National Secretary Sachchidanand Singh has filed a legal notice challenging the election of Deputy Chief Minister Sunetra Pawar as the Nationalist Congress Party (NCP) national president.
The dispute signals a potential leadership crisis within the Maharashtra-based party. If the legal challenge succeeds, it could force the party to hold new organizational polls and destabilize the current executive structure.
Singh said that the internal election process used to appoint Pawar was unconstitutional and irregular [1]. The legal notice seeks to have her election declared void, citing specific constitutional violations during the organizational proceedings [1], [2].
The challenge targets the legitimacy of the process overseen by election nodal officer Brijmohan Srivastava. The notice demands that the party invalidate the current result and call for fresh elections to determine the national president [1], [3].

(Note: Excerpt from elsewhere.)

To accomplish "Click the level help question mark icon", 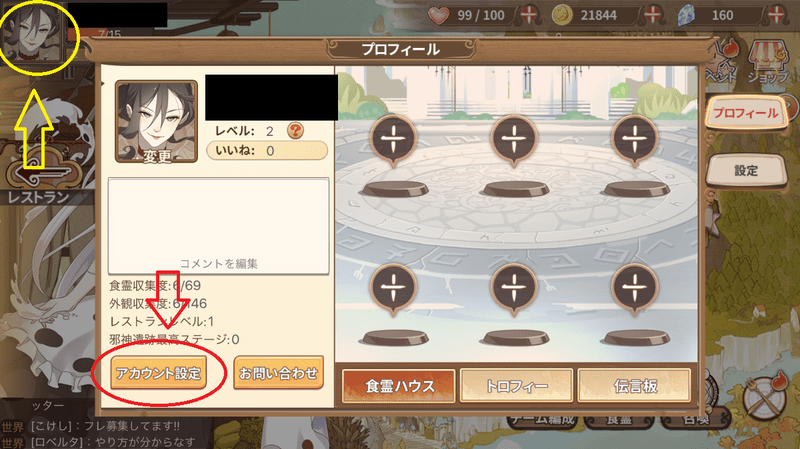I will (295, 131).
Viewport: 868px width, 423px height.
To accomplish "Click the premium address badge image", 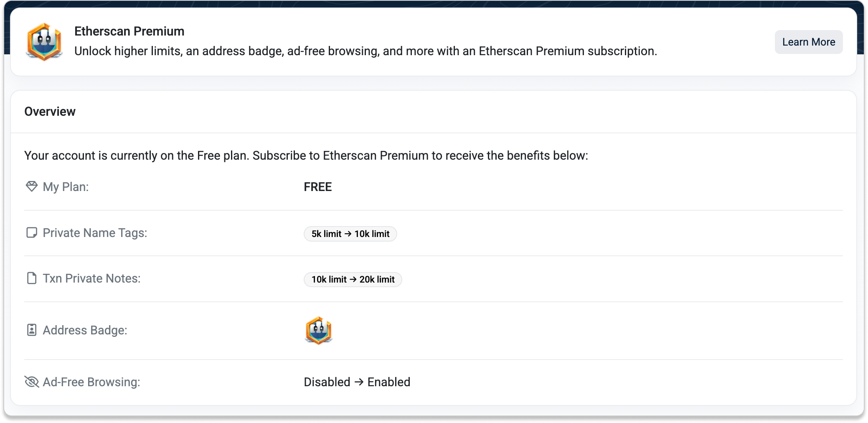I will (319, 330).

This internal conflict occurs while the party is managed by senior leadership, including working president Praful Patel [1]. The dispute centers on whether the party followed its own bylaws during the transition of power. While the party has faced various internal shifts in the past, this formal legal challenge to the presidency marks a specific escalation in organizational friction [2].
Reports on the matter surfaced on July 14, 2026 [1]. The legal proceedings will determine if the party's internal democratic processes meet the required constitutional standards for a political entity in India [1], [3].
“The legal notice seeks to have her election declared void”
This legal challenge represents a critical test of the NCP's internal governance and stability. By questioning the constitutionality of the election, the challenger is not merely contesting a seat but is attacking the legitimacy of the current party hierarchy. A court-ordered voiding of the election would create a power vacuum and potentially trigger a wider split within the party's Maharashtra wing.